David Godoy Bugueño

Personal information
- Born: 15 January 1944 Ovalle, Chile
- Died: 10 September 2007 (aged 63) Santiago, Chile

Chess career
- Country: Chile
- Title: FIDE Master, International Correspondence Chess Master (2006)
- Peak rating: 2360 (May 1974)

= David Godoy Bugueño =

Chilean chess player

David Godoy Bugueño (15 January 1944 – 10 September 2007) was a Chilean chess FIDE master (FM), International Correspondence Chess master (2006) and Chilean Chess Championship winner (1968).

==Biography==
From the mid-1960s to the mid-1990s, David Godoy Bugueño was one of Chile's leading chess players. In 1968, he won the Chilean Chess Championship. David Godoy Bugueño participated in World Chess Championship South American Zonal tournaments three times (1966, 1972, 1995).
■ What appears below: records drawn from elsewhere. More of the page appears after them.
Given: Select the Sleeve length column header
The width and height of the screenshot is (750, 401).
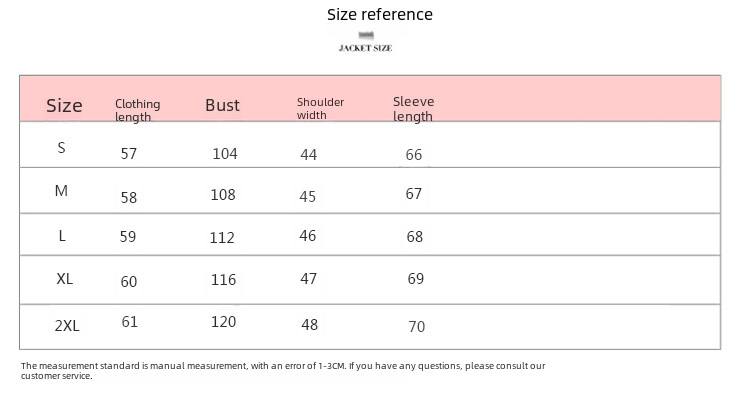Looking at the screenshot, I should coord(413,108).
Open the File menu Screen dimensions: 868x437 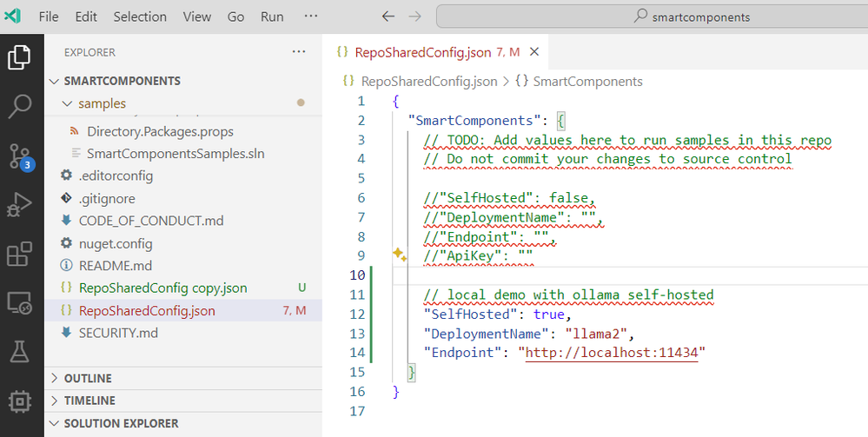(49, 17)
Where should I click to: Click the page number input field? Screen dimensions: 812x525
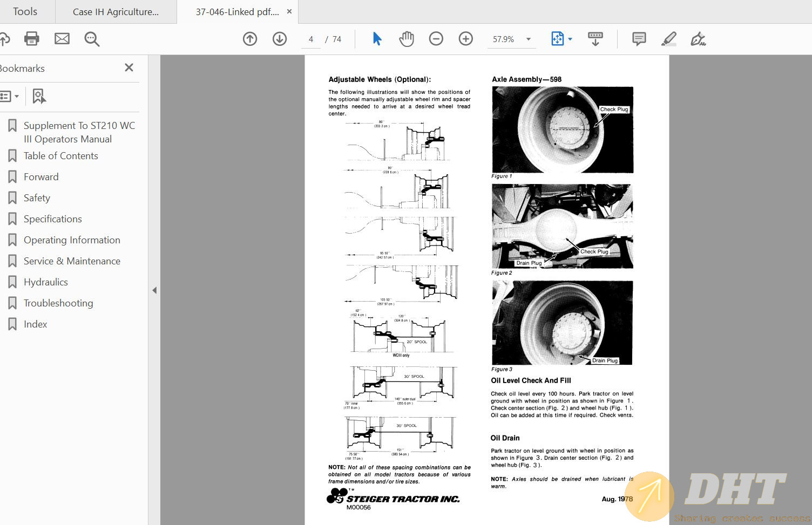[x=311, y=39]
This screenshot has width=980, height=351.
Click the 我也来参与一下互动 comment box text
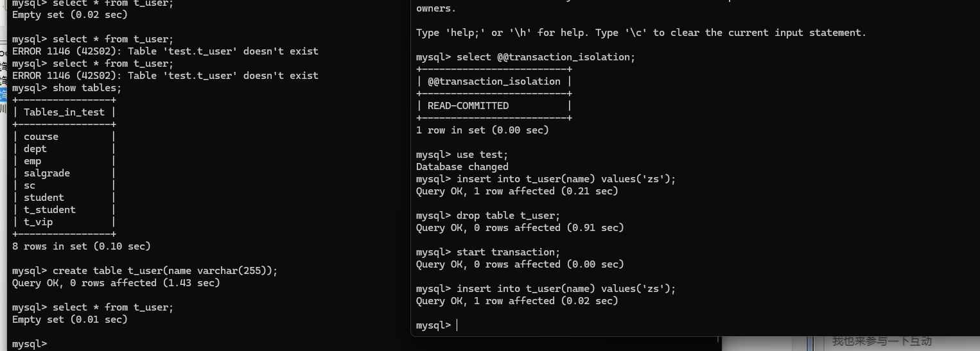click(x=881, y=341)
He achieved his greatest success in international chess tournaments in 1991 and 1992, when he twice won open tournaments organized by Magistral Esucomex.

David Godoy Bugueño played for Chile in the Chess Olympiads:
- in 1964, at the first reserve board in the 16th Chess Olympiad in Tel Aviv (+0, =3, -4),
- in 1974, at the third board in the 21st Chess Olympiad in Nice (+8, =3, -6),
- in 1976, at the second reserve board in the 22nd Chess Olympiad in Haifa (+1, =1, -2).
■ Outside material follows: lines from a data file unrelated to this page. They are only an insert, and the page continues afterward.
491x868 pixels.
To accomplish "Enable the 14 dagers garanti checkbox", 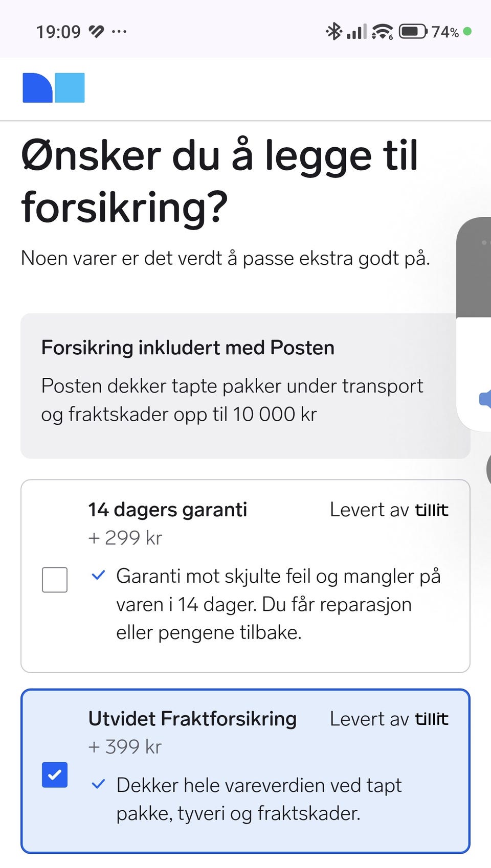I will [55, 580].
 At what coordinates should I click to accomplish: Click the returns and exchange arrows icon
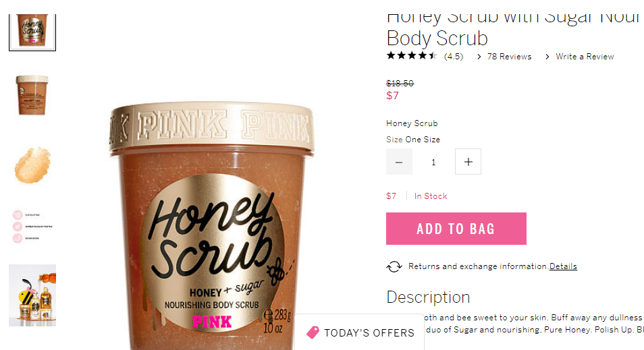[394, 266]
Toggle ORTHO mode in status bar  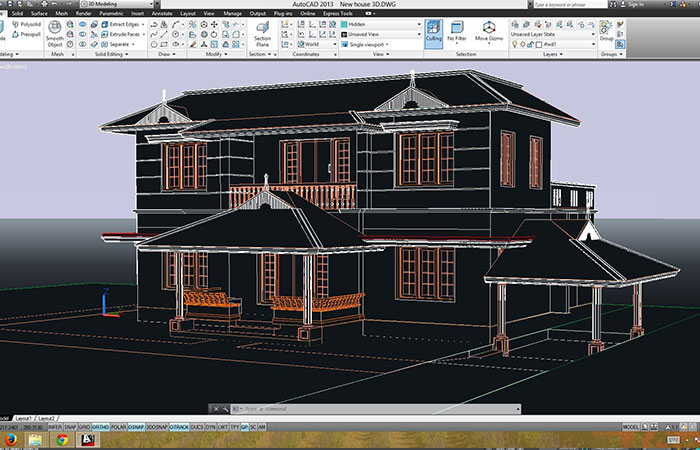pyautogui.click(x=100, y=426)
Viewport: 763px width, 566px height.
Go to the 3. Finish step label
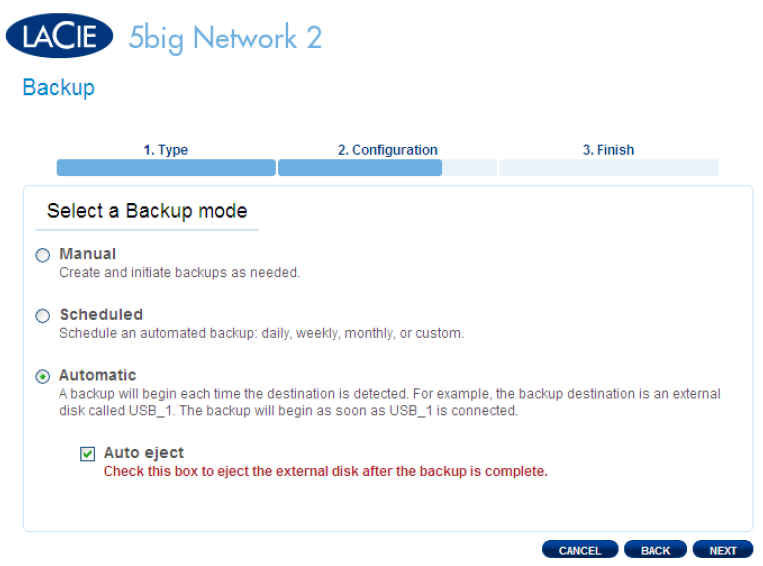coord(608,150)
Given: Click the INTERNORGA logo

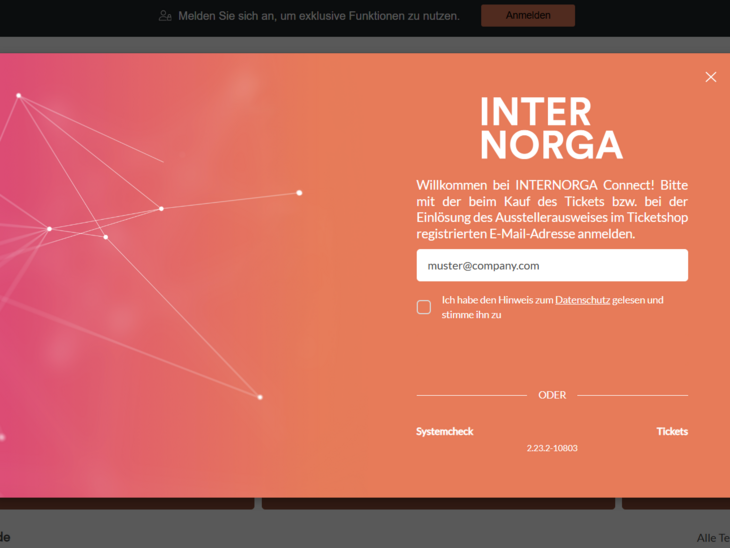Looking at the screenshot, I should click(551, 128).
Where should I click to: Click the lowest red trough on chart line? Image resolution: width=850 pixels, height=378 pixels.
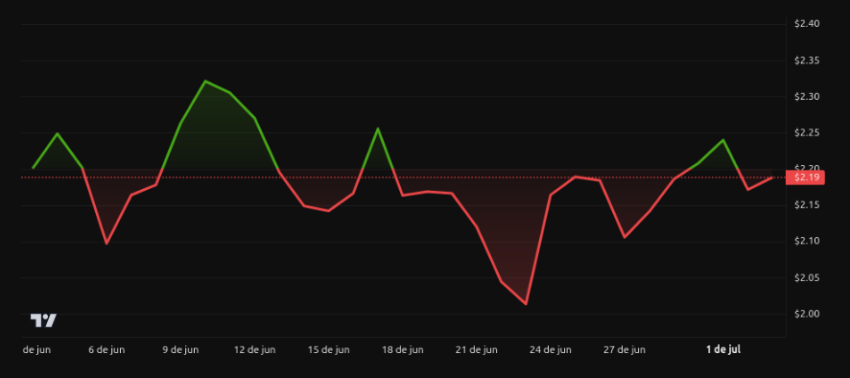(x=526, y=304)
David Godoy Bugueño played for Chile in the Pan American Team Chess Championship:
- in 1971, at the second board in the 1st Panamerican Team Chess Championship in Tucuman (+1, =1, -4).

In his mature years, David Godoy Bugueño participated in correspondence chess tournaments. In 2006, during the 4th Correspondence Chess Olympiad, he fulfilled the norm of the ICCF International Master.

David Godoy Bugueño was also known as a chess journalist. From 1973 to 1981 he collaborated with Las Últimas Noticias, El Cronista (Buenos Aires) and La Nación. In 1978, David Godoy Bugueño was a correspondent for Las Últimas Noticias at the Chess Olympiad in Buenos Aires. Since 1984 he collaborated with the newspaper La Tercera.